Monday, February 6, 2012

A Lesson Before Dying by Ernest Gaines


I knew I was into a tough read when three friends on a writing retreat all told me A Lesson Before Dying was good. Yeah, sure, their words were all the same but it was the intonation, the way they expressed the "goodness" of the book that caught me.

I get why they said it that way now. The book swallowed me yesterday. I had kinda plinked my way through it up until yesterday morning, reading a bit at night until my eyes couldn't stay open. The momentum built in this book step by step, moment by moment, like walking up a long gradual uphill that you know you can walk fast or slow and there is no rush to get to the top. But then there was. Because I knew something was happening and it wasn't gonna be good. Or was it?

If we are lucky, we have one person in our life who turns us, who helps us shift from our own self-centeredness to seeing the light of the world, of humanity, of living. Gaines wrote The Autobiography of Miss Jane Pittman, a classic read when I was in high school.

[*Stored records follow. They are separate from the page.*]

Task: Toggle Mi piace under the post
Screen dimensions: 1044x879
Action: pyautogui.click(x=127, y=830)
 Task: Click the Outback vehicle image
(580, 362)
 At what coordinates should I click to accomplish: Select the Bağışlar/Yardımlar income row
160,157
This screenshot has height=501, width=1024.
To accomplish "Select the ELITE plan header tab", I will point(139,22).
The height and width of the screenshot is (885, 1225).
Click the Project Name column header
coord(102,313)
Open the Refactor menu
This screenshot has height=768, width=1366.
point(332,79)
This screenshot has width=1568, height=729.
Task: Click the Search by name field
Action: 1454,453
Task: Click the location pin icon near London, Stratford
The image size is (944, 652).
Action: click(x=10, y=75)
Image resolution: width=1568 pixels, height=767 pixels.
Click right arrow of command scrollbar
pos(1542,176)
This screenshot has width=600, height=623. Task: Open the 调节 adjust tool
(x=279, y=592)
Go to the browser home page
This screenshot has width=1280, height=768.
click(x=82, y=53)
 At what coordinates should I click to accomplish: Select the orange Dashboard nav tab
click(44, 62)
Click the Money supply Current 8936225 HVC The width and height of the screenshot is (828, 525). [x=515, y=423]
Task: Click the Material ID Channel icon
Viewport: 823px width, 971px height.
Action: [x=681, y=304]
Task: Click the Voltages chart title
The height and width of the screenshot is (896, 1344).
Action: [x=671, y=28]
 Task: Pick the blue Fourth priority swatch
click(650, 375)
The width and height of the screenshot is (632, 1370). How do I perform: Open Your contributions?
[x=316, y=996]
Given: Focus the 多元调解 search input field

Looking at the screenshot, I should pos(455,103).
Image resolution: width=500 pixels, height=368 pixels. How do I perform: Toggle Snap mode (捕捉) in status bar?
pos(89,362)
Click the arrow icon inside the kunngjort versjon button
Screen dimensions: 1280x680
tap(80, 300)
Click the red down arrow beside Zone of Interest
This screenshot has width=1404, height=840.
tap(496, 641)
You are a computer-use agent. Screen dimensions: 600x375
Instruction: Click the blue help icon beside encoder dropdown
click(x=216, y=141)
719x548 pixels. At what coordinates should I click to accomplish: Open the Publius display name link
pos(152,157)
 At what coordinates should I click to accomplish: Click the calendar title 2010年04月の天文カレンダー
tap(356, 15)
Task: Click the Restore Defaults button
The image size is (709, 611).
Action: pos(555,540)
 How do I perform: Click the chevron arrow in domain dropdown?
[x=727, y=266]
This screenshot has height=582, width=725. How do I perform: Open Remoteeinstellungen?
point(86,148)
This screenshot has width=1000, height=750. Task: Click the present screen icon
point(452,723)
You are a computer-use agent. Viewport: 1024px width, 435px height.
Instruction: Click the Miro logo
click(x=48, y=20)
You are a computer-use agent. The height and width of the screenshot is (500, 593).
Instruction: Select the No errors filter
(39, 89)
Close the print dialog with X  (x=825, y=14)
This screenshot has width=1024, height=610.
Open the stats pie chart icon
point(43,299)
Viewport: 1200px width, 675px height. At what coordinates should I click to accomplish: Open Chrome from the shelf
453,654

Cicely Tyson played the main character impeccably, and whenever I think of her, I can see her standing with her do-rag and her broom and her conviction and integrity, all in the midst of such hatred disrespect, and ugliness. Gaines writes from a world of truth and hurt that change me and return me at the same time. I will be ruminating about this book for awhile to come. When a good man is killed, I tend to do that.

Oh, I didn't say much about the book. Hmmm, I am not sure what to say about it. Guess you maybe will just read it for yourself. A teeny window in? Racism, the South, '40's, death row, and a teacher.